Last month, my friend Mike Virtanen and I chose the easy way. We hired a guide, Adam Happensack of Seneca Rocks Climbing School, to lead us up the first documented route on the mountain.
Skyline Traverse was established on South Peak in 1939 by three climbers from the Washington area: Don Hubbard, Paul Bradt, and Sam Moore. Though easy by modern standards, it is celebrated for an airy step on the second pitch. With a hundred feet of empty air below, the step is either thrilling or terrifying, depending on your comfort zone.
The next day I led Mike up another easy classic called Old Man’s Route, which leads in three pitches to the summit ledges.
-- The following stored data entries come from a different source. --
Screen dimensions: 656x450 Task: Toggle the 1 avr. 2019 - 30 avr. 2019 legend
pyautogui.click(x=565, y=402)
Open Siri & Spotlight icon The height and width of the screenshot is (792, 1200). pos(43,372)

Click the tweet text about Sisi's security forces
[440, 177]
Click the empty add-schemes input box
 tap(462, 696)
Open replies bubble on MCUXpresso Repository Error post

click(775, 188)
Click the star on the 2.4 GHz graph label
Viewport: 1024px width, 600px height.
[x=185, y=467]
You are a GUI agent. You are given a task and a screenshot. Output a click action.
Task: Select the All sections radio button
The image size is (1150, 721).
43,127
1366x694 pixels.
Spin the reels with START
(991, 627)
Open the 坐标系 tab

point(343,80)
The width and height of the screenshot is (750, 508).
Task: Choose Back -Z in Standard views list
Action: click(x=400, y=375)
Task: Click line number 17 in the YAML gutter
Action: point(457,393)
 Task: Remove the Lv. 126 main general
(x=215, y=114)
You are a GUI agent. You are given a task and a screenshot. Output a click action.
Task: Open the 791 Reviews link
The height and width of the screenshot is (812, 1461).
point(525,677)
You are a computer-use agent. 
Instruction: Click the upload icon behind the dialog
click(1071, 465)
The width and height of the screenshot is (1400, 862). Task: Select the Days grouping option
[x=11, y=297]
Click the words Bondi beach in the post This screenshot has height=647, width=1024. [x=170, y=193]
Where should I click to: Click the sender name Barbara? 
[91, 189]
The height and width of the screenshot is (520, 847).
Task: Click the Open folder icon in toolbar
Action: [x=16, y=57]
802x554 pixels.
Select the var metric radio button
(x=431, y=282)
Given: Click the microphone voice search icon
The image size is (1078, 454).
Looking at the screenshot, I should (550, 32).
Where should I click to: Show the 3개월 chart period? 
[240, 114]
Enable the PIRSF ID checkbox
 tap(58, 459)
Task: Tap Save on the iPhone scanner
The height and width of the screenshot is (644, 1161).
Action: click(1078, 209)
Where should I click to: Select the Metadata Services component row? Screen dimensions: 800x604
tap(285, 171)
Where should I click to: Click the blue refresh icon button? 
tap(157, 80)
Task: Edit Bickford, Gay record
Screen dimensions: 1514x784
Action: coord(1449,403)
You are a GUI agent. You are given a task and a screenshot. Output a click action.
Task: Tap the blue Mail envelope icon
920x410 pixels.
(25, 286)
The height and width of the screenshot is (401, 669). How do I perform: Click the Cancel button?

A woman who was nine months pregnant also was climbing the route that day.
On both days we approached the summit from the south. A few days later, I returned to Seneca by myself and hired another guide, Tom Haas, to lead me up South Peak from Gunsight Notch (located to the north).
Gunsight to South Peak is rated only 5.4 on the Yosemite Decimal System scale of difficulty (which ranges from easy 5.0 to very hard 5.14), but it must be one of the most exhilarating 5.4 routes in the country. From Gunsight Notch, a long, narrow fin of rock rises into the sky. Words won’t do it justice. The photos should give you a better sense of this unique formation.
The route looks harder than it is. Once climbing, you find many big holds for your hands and feet on the sides of the fin. It’s so narrow that you can grab both sides at once.
The rock is Tuscarora quartzite, similar to the rock at the Shawangunks, a climbing mecca near New Paltz. At the Gunks, however, the layers of rock are stacked horizontally. At Seneca, the rock is tilted so the layers are vertical. As layers shed, the ridge got narrower and narrower.